Don’t be stupid, be smart and join the pay-your-taxes party

Consider this a dispatch from the do-as-I-say, not-as-I-do front: It’s time it’s really time to get that tax return done.

Monday is the deadline.

As you gather, I just got around to this myself. I did load TurboTax into my computer a few weeks ago, and all my W-2s, 1099s and other tax stuff are filed in a cardboard box, though not too neatly.

But before I could start my return, I had to move stuff into my new office space at home. And I’ve been doing some painting around the house, working on my child’s chameleon project … You know how it is.

Doing taxes just never moves front and center until the deadline looms. Everybody hates doing taxes. It’s one of those threads that gives us a sense of community. Looked at that way, hating taxes is good.
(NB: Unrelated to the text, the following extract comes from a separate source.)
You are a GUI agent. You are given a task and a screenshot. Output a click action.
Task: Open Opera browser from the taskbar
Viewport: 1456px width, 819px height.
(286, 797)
Of course, some people really hate taxes. In fact, there’s a whole subculture of anti-tax nuts. You wonder if they were normal people once who just lost their footing and slid down the rabbit hole to Montana, which is apparently where the biggest tax nuts end up. Do these people know they’ve become lunatics? Or is part of being crazy not knowing you’re crazy?
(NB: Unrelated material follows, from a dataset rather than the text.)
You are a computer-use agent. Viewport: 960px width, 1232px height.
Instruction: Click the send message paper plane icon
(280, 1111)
The other day one of them phoned me to ask whether I had ever examined the Constitution to determine whether the federal government really has the right to levy taxes.
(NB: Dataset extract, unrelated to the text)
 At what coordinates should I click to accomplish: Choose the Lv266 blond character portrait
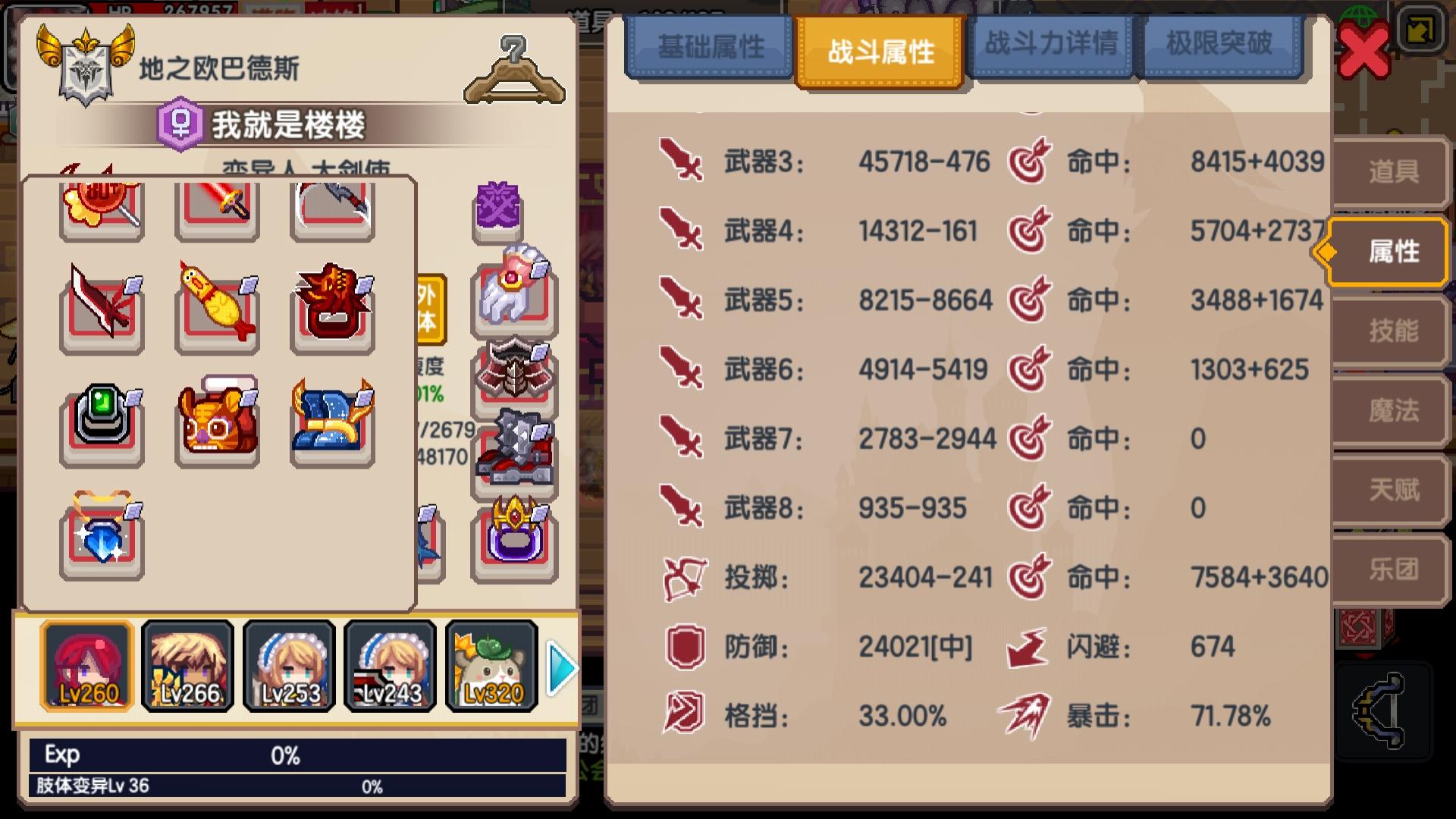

Now, we’re trying to sell papers here, and being nice to everyone is good business as well as good manners, so I heard him out. But people like this just won’t get off the phone. They are sure absolutely positive, in fact that muttering the right incantation can make taxes vanish.

This reminds me of the time I decided to enlist in the Marines. It was 1970, and not many men were doing this. A long day of physicals at the famous induction center on Whitehall Street in New York City began with an aptitude test.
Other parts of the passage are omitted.